Accounting of Disclosures: You have the right to receive
a list of instances in which we or our business associates disclosed your
non-electronic protected health information for purposes other than treatment,
payment, health care operations and certain other activities during the past
six (6) years. For disclosures of electronic health information, our duty
to provide an accounting only covers disclosures after January 1, 2011 [January
1, 2014] and only applies to disclosures for the three (3) years preceding
your request. We will provide you with the date on which we made the disclosure,
the name of the person or entity to whom we disclosed your protected health
information, a description of the protected health information we disclosed,
the reason for the disclosure, and certain other information. If you request
this list more than once in a 12-month period, we may charge you a reasonable,
cost-based fee for responding to these additional requests. Contact us using
the information listed at the end of this notice for a full explanation of
our fee structure.
Restriction Requests: You have the right to request that
we place additional restrictions on our use or disclosure of your protected
health information. Except as noted herein, we are not required to agree to
these additional restrictions, but if we do, we will abide by our agreement
(except in an emergency). We are required to accept and follow requests for
restrictions of health information to insurance companies if you have paid
out-of-pocket and in full for the item or service we provide to you. Any agreement
we may make to a request for additional restrictions must be in writing signed
by a person authorized to make such an agreement on our behalf. We will not
be bound unless our agreement is so memorialized in writing.
Confidential Communication: You have the right to request
that we communicate with you in confidence about your protected health information
by alternative means or to an alternative location. You must make your request
in writing.
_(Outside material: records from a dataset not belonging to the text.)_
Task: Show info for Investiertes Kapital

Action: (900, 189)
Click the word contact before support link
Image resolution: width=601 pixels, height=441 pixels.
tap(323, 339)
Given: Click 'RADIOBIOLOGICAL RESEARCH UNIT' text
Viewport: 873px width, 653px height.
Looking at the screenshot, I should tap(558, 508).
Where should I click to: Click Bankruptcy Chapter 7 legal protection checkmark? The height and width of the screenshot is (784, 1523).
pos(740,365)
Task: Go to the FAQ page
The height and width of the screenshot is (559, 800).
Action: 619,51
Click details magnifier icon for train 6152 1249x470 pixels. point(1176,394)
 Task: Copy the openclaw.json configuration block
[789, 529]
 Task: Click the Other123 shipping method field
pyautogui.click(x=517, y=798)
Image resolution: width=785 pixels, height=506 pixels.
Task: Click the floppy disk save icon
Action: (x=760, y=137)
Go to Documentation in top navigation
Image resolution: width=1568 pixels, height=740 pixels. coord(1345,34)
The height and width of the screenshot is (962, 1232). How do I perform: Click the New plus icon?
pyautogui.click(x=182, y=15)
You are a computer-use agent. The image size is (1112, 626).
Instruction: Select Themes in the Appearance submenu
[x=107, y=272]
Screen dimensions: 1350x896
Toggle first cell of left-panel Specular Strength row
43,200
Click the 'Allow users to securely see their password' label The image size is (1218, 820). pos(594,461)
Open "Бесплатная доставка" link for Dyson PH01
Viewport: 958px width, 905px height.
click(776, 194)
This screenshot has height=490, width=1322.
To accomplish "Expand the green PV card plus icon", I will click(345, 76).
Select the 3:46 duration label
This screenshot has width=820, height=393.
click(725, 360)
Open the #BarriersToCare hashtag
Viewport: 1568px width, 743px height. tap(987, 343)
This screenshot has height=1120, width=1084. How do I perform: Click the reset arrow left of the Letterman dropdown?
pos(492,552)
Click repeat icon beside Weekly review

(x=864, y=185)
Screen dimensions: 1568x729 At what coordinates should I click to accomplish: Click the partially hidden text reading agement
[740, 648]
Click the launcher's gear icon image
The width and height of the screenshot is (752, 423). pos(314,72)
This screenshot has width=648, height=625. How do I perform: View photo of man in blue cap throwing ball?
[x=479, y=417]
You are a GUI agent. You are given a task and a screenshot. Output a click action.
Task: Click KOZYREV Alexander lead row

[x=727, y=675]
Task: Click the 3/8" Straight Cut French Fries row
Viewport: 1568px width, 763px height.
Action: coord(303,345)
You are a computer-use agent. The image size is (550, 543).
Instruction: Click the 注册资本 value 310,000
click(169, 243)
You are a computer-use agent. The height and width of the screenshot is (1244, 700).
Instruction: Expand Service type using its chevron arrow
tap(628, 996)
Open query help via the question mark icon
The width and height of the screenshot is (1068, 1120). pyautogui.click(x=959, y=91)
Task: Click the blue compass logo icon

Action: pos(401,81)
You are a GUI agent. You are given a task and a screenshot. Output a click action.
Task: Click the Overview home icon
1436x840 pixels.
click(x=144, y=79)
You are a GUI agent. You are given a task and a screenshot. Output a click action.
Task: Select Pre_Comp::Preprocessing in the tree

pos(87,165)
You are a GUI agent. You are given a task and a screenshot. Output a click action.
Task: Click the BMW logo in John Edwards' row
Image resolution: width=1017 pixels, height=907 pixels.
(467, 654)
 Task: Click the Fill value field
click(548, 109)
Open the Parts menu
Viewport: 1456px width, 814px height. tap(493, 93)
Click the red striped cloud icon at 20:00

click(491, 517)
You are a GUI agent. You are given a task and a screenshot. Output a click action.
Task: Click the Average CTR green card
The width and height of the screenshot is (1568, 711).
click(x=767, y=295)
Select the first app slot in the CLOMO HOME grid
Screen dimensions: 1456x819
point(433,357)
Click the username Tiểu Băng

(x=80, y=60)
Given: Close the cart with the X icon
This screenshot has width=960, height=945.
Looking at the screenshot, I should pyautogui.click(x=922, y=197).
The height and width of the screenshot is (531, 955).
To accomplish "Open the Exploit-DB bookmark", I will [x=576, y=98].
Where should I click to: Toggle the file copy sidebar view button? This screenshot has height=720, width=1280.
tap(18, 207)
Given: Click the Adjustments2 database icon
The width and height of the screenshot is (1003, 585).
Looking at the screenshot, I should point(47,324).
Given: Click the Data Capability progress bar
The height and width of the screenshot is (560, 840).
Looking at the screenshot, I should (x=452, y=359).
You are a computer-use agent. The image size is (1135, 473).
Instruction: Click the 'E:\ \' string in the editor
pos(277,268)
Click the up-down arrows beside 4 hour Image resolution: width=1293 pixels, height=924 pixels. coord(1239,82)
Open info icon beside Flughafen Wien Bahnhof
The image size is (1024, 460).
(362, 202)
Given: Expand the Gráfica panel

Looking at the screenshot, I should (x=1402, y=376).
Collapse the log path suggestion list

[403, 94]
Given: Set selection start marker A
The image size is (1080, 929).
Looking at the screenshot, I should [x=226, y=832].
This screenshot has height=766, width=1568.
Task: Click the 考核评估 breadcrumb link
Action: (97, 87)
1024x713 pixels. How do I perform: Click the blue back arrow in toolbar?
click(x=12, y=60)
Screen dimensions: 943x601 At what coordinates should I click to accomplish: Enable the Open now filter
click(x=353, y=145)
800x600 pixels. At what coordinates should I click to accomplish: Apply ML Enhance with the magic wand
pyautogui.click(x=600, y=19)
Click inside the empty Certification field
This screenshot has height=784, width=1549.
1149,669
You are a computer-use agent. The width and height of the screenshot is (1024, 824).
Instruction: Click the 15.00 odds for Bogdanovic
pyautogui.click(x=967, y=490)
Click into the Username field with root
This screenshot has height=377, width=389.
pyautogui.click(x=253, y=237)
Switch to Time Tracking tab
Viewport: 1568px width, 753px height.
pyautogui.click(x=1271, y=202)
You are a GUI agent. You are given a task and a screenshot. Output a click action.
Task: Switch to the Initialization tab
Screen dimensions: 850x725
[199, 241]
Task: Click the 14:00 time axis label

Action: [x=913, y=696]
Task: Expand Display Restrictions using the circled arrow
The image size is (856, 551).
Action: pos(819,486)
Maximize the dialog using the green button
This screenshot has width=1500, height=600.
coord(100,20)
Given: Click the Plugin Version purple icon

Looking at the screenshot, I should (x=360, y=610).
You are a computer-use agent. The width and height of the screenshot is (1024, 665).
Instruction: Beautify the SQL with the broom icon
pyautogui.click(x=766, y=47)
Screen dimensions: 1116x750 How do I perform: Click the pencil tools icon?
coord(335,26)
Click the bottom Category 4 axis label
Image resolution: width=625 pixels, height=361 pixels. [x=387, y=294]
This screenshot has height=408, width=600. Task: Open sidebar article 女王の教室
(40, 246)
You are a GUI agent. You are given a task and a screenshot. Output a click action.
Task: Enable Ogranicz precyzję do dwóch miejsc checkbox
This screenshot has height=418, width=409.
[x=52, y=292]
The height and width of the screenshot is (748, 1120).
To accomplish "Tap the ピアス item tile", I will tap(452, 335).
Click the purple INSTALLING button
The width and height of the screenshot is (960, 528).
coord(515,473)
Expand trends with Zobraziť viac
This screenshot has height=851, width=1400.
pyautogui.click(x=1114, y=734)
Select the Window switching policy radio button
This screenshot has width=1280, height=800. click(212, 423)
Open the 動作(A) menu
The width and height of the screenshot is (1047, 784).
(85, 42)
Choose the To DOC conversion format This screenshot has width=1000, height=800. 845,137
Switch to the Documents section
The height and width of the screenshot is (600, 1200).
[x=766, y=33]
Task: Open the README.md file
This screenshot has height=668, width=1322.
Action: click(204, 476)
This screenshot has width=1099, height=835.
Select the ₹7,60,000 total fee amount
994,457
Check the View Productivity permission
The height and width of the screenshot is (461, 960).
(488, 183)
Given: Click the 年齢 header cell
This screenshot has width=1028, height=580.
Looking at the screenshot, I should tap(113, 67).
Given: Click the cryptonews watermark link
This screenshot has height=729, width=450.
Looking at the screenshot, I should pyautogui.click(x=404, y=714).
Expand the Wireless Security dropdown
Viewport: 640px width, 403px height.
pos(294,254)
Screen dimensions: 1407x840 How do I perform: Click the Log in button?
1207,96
We must accommodate your request if it is reasonable, specifies
the alternative means or location, and continues to permit us to bill and
collect payment from you.
Amendment: You have the right to request that we amend your
protected health information. Your request must be in writing, and it must
explain why the information should be amended. We may deny your request if
we did not create the information you want amended or for certain other reasons.
If we deny your request, we will provide you a written explanation. You may
respond with a statement of disagreement to be appended to the information
you wanted amended. If we accept your request to amend the information, we
will make reasonable efforts to inform others, including people or entities
you name, of the amendment and to include the changes in any future disclosures
of that information.
Electronic Notice: If you receive this notice on our website
or by electronic mail (e-mail), you are entitled to receive this notice in
written form. Please contact us using the information listed at the end of
this notice to obtain this notice in written form.
Notice of Unauthorized Disclosures: If the Practice causes
or allows your health information to be disclosed to an unauthorized person,
and such may cause harm to you, the Practice will notify you of this and help
you mitigate the effects.
Questions and Complaints
If you want more information about our privacy practices or have questions
or concerns, please contact us using the information below.
If you believe that we may have violated your privacy rights, or you disagree
with a decision we made about access to your protected health information
or in response to a request you made, you may complain to us using the contact
information below. You also may submit a written complaint to the U.S. Department
of Health and Human Services. We will provide you with the address to file
your complaint with the U.S. Department of Health and Human Services upon
request.
We support your right to protect the privacy of your protected health information.
We will not retaliate in any way if you choose to file a complaint with us
or with the U.S. Department of Health and Human Services.